Evaluations of state-of-the-art Video-LLMs show limited performance, with the best reported accuracy reaching only 71.58%, highlighting substantial weaknesses for tactical, fine-grained reasoning.
Analysis indicates models are stronger at basic visual perception than at deeper tactical reasoning, and they do better on macro-progression than on micro-operations.
Ablation and further investigation suggest the dataset can both reveal architectural limitations of current Video-LLMs and provide guidance for improving downstream esports-focused applications.

Abstract

While video large language models (Video-LLMs) excel in understanding slow-paced, real-world egocentric videos, their capabilities in high-velocity, information-dense virtual environments remain under-explored. Existing benchmarks focus on daily activities, yet lack a rigorous testbed for evaluating fast, rule-bound reasoning in virtual scenarios. To fill this gap, we introduce EgoEsportsQA, a pioneering video question-answering (QA) benchmark for grounding perception and reasoning in expert esports knowledge. We curate 1,745 high-quality QA pairs from professional matches across 3 first-person shooter games via a scalable six-stage pipeline. These questions are structured into a two-dimensional decoupled taxonomy: 11 sub-tasks in the cognitive capability dimension (covering perception and reasoning levels) and 6 sub-tasks in the esports knowledge dimension. Comprehensive evaluations of state-of-the-art Video-LLMs reveal that current models still fail to achieve satisfactory performance, with the best model only 71.58%. The results expose notable gaps across both axes: models exhibit stronger capabilities in basic visual perception than in deep tactical reasoning, and they grasp overall macro-progression better than fine-grained micro-operations.
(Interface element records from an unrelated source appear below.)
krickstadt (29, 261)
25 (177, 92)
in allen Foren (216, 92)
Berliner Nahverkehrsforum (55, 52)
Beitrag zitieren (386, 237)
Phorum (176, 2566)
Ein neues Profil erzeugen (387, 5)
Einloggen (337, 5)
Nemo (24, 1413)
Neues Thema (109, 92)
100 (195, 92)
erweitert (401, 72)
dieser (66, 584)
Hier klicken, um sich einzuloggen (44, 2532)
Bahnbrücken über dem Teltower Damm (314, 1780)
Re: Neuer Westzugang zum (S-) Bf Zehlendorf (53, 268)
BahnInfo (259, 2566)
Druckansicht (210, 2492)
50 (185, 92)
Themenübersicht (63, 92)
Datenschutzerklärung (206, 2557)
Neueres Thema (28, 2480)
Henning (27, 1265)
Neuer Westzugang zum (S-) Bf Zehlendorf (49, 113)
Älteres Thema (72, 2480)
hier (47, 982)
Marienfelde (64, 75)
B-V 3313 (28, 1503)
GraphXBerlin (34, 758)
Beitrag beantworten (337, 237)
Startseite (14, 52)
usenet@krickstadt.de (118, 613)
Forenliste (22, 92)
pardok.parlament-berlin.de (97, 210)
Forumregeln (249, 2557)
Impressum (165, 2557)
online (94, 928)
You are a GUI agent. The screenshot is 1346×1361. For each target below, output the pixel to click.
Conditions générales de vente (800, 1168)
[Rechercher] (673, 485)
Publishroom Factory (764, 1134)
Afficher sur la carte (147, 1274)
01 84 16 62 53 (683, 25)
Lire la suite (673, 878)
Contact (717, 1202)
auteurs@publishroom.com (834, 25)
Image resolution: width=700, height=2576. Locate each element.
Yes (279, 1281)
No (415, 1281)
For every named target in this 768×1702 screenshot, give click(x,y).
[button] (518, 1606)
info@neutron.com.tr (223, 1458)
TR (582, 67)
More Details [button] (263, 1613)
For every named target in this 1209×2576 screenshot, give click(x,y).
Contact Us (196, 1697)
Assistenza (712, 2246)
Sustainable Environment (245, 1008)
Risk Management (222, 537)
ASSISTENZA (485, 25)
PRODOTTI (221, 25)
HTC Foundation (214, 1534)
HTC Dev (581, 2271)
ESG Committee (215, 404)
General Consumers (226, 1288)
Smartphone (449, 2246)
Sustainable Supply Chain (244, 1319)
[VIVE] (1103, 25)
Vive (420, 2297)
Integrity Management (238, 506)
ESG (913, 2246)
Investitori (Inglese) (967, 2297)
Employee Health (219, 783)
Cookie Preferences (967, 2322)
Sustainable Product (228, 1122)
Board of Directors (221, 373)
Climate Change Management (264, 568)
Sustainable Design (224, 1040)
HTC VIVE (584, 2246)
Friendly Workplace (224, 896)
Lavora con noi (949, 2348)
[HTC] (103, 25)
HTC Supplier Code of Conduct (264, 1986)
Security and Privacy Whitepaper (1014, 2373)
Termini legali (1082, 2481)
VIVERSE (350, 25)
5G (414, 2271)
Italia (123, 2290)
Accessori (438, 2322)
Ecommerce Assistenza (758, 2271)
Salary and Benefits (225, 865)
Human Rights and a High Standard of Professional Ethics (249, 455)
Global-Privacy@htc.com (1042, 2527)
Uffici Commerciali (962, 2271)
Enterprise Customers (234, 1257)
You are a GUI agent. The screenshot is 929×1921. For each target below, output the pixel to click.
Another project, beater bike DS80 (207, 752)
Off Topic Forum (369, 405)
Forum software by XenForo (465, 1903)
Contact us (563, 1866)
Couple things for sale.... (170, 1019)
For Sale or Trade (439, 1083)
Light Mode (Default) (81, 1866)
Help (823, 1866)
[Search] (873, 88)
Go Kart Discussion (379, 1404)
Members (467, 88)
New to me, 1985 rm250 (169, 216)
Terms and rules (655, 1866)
Extensive ablation experiments demonstrate the intrinsic weaknesses of current Video-LLM architectures. Further analysis suggests that our dataset not only reveals the connections between real-world and virtual egocentric domains, but also offers guidance for optimizing downstream esports applications, thereby fostering the future advancement of Video-LLMs in various egocentric environments.